▶ _Document segment_
---*---
In a new interview, Grier looks back on the roles he turned down and the hits that got away.

David Alan Grier is looking back on two of the biggest “what ifs” of his career — and admitting he completely misread them. 

During a recent appearance on “Today” with Jenna & Sheinelle, the Tony Award winner said he passed on “Ace Ventura: Pet Detective” because he thought it was a “bad script,” and he also auditioned for George Costanza on “Seinfeld” only to assume the sitcom “will never be a hit.” 

Grier said he did not see the vision in “Ace Ventura” at first, explaining that Jim Carrey spotted the freedom in the character and “took that script and reinvented it,” which helped turn the film into a comedy classic. He also noted that he and Carrey had already worked together on “In Living Color,” where both men were part of one of the most influential sketch shows of the ’90s. 

His “Seinfeld” story is even wilder. Grier said he read with Jerry Seinfeld and thought, “this man can’t act, it’s not funny,” a judgment that aged badly once the series became one of television’s most iconic sitcoms. The role of George Costanza ultimately went to Jason Alexander, while Grier later joked, “The bag was fumbled, off I went.”
---*---
(Collected data)
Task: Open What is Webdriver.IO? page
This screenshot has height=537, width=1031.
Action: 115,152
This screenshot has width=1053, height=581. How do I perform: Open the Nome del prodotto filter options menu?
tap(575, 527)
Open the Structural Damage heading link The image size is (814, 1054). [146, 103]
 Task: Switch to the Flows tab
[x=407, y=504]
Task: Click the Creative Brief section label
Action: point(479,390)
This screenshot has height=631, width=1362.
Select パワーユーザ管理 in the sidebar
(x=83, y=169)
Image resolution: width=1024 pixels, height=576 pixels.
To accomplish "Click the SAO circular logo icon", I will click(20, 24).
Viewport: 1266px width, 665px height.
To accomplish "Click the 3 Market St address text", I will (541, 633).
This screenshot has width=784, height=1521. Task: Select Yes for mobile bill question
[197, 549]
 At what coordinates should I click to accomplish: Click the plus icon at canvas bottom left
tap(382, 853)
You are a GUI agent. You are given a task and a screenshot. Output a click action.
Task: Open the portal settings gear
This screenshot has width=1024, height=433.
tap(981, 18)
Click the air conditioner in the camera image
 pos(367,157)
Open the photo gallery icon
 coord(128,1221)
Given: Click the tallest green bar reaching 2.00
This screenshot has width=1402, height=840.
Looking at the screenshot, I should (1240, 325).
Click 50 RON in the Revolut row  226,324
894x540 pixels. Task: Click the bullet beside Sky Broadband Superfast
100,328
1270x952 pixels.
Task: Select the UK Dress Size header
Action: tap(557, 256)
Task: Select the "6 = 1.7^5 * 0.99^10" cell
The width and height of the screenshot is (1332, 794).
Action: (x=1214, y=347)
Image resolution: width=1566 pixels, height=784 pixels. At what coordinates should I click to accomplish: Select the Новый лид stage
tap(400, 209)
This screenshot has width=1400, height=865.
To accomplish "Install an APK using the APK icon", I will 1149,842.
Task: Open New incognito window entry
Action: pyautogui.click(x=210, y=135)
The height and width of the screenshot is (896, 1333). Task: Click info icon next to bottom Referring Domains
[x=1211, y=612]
---*---
▶ _Tasks to complete_
**A.** According to the David Alan Grier article, who ended up playing George Costanza?
**B.** Reproduce the passage of the David Alan Grier article from "In a new interview, Grier" up to and including "completely misread them.".

▶ _Task solutions_
**A.** Jason Alexander

**B.**
In a new interview, Grier looks back on the roles he turned down and the hits that got away.

David Alan Grier is looking back on two of the biggest “what ifs” of his career — and admitting he completely misread them.